E "aquilo" não é mais do que um sonho a meio caminho entre o pesadelo e o sonho bom, uma obra de imaginação que - aliás - já me pareceu mais "imaginativa e irrealista" em tempos idos do que hoje em dia. Notem, sempre por exemplo, que no universo descabelado deste romance a polícia mata quem não pode pagar impostos...
Esta introdução sobre Boris Vian e a sua "L'Écume des Jours" permite-me falar da grande Manif de anteontem com algum distanciamento.

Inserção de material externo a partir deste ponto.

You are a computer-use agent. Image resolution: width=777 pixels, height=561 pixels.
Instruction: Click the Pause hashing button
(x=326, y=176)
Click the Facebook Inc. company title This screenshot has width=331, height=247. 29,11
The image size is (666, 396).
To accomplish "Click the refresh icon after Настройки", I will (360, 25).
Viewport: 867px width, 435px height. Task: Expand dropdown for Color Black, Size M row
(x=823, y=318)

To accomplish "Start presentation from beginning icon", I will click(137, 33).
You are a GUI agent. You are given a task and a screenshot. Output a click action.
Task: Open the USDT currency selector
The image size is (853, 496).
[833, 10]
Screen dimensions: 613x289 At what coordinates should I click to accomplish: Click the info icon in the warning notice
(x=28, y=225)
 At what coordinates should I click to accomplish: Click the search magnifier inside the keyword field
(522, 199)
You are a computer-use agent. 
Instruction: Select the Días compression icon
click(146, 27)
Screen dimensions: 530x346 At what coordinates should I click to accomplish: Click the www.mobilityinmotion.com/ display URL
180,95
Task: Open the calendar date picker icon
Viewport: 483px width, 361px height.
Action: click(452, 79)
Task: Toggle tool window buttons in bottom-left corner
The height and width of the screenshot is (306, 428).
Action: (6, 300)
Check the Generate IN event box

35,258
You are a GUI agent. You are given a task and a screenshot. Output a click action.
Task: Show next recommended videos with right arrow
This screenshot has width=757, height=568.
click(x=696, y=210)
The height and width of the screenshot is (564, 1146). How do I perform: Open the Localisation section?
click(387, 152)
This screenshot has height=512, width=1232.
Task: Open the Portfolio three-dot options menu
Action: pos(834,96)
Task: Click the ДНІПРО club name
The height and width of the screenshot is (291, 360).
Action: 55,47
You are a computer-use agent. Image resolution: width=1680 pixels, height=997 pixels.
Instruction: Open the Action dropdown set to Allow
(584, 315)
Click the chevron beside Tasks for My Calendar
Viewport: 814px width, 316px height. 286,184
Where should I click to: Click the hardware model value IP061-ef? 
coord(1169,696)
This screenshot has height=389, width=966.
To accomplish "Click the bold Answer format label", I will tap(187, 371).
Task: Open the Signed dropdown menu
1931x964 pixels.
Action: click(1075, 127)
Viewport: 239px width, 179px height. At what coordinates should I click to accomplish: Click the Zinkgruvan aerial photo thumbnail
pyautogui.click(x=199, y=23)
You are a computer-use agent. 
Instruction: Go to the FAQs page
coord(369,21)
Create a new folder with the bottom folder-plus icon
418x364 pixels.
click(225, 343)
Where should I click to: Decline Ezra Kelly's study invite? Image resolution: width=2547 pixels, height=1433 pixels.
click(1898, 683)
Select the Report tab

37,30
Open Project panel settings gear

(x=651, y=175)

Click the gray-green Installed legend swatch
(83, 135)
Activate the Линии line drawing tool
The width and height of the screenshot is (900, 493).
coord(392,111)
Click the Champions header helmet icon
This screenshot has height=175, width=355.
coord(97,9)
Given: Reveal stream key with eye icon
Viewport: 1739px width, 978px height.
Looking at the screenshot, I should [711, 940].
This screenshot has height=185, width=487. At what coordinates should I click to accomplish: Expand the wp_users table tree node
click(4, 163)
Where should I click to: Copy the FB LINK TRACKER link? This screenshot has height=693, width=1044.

Manifestantes e Manifestados (os incumbentes do Governo e etc...) parecem evoluir num universo semelhante ao de Boris Vian, e que tem também algumas semelhanças com o capítulo "Livro das Horas Absurdas" do grande romance "Barranco de Cegos" de Redol.
A Realidade (que variará de pessoa para pessoa tal como a encaramos, hoje com otimismo, amanhã nem por isso, mas que mesmo assim tem uma matriz central comum a todos), está ausente.
Em vez dela parece que flutua em Portugal uma "espuma dos dias" onde se passeiam e executam performance uns ministros, umas troikas, o fantasma da classe média, a multidão dos descamisados (cada vez maior), alguns riquinhos , uns opressores, uns oprimidos.
Os Manifestantes vão para casa seguros do dever cumprido após a marcha , as palavras de ordem e a "Grândola". Os Manifestados , em casa a ver pela TV o avanço do Protesto, contando cabeças, esperam ansiosamente pela Segunda feira, altura em que o empate Sporting-Porto e a vitória sofrida do Benfica farão as parangonas e serão os assuntos de conversa.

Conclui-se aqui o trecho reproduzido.